- **Exercise**
Take each line of the records below that contains the string "will" and copy it.

[[ Task material, beginning ]]

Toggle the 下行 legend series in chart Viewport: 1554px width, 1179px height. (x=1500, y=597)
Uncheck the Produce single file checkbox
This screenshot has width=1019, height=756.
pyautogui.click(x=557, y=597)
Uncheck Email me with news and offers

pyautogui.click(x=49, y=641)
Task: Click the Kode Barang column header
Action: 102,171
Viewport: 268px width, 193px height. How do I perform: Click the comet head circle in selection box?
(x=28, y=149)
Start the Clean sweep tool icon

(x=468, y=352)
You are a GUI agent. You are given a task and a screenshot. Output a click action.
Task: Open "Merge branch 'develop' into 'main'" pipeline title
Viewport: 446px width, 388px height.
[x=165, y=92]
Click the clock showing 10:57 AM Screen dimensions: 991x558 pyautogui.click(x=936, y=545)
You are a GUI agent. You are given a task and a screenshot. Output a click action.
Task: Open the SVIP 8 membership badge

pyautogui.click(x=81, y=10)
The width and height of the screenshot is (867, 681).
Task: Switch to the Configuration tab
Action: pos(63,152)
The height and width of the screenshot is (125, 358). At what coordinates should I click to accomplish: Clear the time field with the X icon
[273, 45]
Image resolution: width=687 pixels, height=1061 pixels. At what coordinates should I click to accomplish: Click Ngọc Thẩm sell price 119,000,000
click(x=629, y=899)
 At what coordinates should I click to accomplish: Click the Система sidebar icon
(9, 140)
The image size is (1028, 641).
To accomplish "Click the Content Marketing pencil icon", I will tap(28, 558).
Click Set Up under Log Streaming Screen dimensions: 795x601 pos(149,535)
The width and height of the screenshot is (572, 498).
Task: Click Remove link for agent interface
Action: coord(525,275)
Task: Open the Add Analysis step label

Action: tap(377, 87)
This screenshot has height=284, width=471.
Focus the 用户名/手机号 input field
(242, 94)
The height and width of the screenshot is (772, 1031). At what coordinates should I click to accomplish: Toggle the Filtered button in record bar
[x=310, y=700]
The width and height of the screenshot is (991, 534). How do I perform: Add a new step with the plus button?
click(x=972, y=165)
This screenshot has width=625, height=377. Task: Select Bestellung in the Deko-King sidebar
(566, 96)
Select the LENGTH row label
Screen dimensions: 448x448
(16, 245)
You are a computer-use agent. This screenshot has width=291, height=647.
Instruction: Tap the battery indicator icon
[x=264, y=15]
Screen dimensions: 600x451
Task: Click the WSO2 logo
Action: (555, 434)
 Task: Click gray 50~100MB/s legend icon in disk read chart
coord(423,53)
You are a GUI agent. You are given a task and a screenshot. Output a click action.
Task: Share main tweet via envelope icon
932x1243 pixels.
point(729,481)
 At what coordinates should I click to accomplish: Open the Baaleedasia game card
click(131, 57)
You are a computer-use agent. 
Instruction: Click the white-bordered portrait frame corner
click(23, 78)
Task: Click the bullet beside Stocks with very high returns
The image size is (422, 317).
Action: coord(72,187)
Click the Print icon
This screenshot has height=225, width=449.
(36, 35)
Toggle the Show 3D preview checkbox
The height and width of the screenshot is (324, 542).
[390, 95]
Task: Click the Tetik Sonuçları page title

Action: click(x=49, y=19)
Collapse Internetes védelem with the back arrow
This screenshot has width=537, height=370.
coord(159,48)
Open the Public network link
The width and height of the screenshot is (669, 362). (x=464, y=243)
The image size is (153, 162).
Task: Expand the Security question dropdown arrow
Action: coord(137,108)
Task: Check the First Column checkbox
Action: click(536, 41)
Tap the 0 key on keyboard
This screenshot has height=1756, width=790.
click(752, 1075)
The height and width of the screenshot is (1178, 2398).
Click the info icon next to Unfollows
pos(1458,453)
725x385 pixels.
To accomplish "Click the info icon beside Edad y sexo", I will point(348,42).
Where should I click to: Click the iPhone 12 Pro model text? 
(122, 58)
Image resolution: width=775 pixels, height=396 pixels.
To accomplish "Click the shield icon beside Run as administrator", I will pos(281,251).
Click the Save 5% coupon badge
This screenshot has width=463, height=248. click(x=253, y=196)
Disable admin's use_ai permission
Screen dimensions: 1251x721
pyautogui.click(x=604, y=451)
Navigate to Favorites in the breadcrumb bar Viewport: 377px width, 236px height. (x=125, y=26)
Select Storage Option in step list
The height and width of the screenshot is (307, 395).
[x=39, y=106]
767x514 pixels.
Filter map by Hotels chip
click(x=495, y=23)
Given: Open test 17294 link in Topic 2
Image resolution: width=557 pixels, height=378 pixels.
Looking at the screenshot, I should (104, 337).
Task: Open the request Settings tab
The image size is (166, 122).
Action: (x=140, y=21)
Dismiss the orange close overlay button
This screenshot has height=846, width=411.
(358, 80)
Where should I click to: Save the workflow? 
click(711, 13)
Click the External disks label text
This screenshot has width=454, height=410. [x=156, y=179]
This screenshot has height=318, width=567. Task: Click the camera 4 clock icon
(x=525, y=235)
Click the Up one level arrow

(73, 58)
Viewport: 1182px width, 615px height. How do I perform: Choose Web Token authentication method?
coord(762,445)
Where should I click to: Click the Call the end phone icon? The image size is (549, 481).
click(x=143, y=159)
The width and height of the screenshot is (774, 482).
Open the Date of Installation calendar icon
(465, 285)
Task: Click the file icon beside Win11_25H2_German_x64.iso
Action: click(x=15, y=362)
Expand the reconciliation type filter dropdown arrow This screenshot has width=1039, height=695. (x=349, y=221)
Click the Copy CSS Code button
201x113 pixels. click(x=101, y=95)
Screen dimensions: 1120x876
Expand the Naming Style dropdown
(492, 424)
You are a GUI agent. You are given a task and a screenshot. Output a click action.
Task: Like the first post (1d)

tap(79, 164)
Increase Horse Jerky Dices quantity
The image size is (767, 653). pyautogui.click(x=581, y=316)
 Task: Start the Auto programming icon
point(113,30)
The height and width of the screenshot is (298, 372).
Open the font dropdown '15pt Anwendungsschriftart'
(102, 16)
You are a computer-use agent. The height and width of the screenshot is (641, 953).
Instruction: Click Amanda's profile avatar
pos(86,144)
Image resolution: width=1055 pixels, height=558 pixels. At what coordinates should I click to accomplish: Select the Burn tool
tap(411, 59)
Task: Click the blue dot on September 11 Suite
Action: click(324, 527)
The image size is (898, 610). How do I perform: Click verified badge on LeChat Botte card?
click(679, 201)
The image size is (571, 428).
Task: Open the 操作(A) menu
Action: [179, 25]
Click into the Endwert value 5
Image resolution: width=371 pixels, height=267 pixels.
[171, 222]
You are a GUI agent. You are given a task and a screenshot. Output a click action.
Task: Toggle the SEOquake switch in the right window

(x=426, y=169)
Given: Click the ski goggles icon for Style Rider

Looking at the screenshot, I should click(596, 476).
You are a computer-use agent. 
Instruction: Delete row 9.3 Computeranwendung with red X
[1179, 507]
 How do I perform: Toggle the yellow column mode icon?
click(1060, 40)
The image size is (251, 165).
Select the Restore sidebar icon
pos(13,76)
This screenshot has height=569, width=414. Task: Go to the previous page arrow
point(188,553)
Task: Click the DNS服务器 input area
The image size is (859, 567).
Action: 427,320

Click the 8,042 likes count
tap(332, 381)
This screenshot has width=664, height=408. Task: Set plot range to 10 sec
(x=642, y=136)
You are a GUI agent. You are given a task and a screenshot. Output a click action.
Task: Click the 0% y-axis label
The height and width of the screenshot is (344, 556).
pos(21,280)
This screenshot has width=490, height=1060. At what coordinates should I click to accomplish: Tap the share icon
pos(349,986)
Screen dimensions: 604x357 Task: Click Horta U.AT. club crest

[[ Task material, end ]]

- **Exercise output**
To accomplish "Click the Content Marketing pencil icon", I will tap(28, 558).
To accomplish "Click the info icon beside Edad y sexo", I will point(348,42).
To accomplish "Click the shield icon beside Run as administrator", I will pos(281,251).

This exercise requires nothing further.